Tony hadn't even had the time to say how good it was to see him again.

"I don't have time for a better solution," Tony said. "If this thing keeps expanding, it's going to take out a Manhattan-sized chunk of land on _both_ sides, and that's just for starters."

"That wasn't what I was asking." Steve handed the projector to Tony, who already had about as much gear as his armour could carry.

Tony looked at the rift. It had already widened to fill the hanger, and he could see an alien landscape through it: blue-green scrub land under a dim honey-coloured sky. If he were honest, he didn't know if he'd survive the trip, let alone live long enough on wherever that was to shut the damn rift. Though the air passing through it hadn't killed Steve yet. Christ, he should never have called Steve. He was going to get _another_ Avenger killed, as though last month hadn't been bad enough.

He realised that he hadn't answered Steve, but really, there was nothing Tony could think to say, not even goodbye. He keyed on his boot jets and powered toward the alien sky.

 

 **Four minutes after.**  
The suit was dead. He'd fired all its power into closing the rift, including more than he should have from his cybernetic heart, and it had locked up and shut down about three metres before he'd managed to make a landing. It'd taken a little while to pull himself together enough to work the suit's manual releases, thinking as he did that there'd better be air out there.
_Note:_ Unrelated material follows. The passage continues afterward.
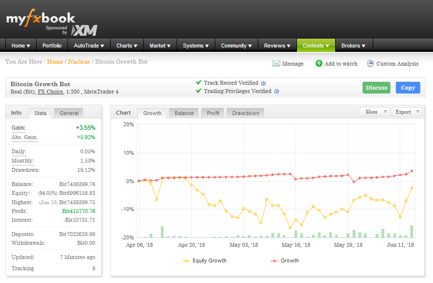Click the green Discuss button
Screen dimensions: 433x283
pos(376,88)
The armour's face plate popped open, and the first thing he saw was a blurry, swimming version of Steve's face, which he profoundly hoped was an hallucination.

"You okay in there, Shell-head?" Steve's voice was too loud for his headache, and was additionally destroying a perfectly good bit of denial. Tony squeezed his eyes shut. He tried to cover his face with his hand, but oh, right, his armour was still bricked.

"Damn," he managed to say, after a moment. "Did it work?"

Steve's blurry eyes turned into Steve's blurry ear as he looked up. "Guess so," he said. "I can't see back to our world anymore. That hanger was visible when we first came through."

"That's..." Tony started, but he couldn't decide if that was good or not. "We're not dead."

"Not so far," Steve agreed. "Can you get out of that thing, or am I going to have to hack you out?"

It took a bit of fumbling, and yes a little prying with Steve's shield to get around a bent leg panel, but a few minutes later, Steve was pulling Tony up to stand beside him.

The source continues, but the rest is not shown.